However, that is not advisable unless you're sure that there are no
important side effects being reordered.

int ch = getchar();
int res = foo(fun_with_effect(), ch);

Here we know that getchar is called first, then fun_with_effect.
Not so if we eliminate the variable:

int res = foo(fun_with_effect(), getchar());

Variables give intermediate results names, which can clarify things.
Post by Rainer Weikusat
a variable named i fifteen times because nobody could be arsed to check
if a variable i was already declared contains a lot of redundant text
and texts with lots of (pointless) repetitions are difficult to read and
understand.
Declaring a separate dummy variable i in a block of code like this

{ /* C89 */
int i;
for (i = 0; ....) {

}
}

is actually a good idea. It follows the idea of minimal scope. An
identifier is introduced just before it is needed, and its scope ends
at the soonest point where it is no longer needed.

We know that any mention of any i elsewhere outside of this block is
referring to some other i.

It also illustrates why mixed declarations and statements are such a
misfeature:

type x = blah();

statement(x);
statement;

type y = foo();

// X has no "next use" any more, yet is still in scope.

statement(y);

Nested scopes should always have and *end* that is as short as possible,
not only a start.

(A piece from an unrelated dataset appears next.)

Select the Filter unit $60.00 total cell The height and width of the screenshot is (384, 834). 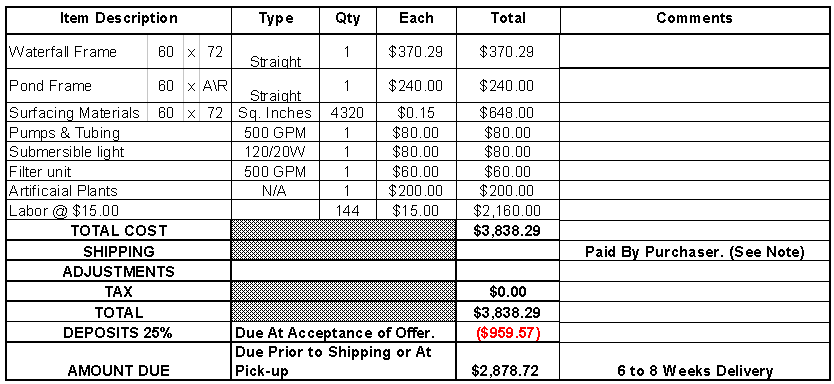pos(507,172)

Above it is clear that x and y are declared close
to where they are needed; but then they linger way past no longer being
needed. You want:

{
type x = blah();

statement(x);
statement;

// X has no "next use" any more; consequently we cut off
// the scope here.
}

{
type y = foo();
statement(y);
}

It is so helpful to the reader to know where *not* to look for
interactions with a variable.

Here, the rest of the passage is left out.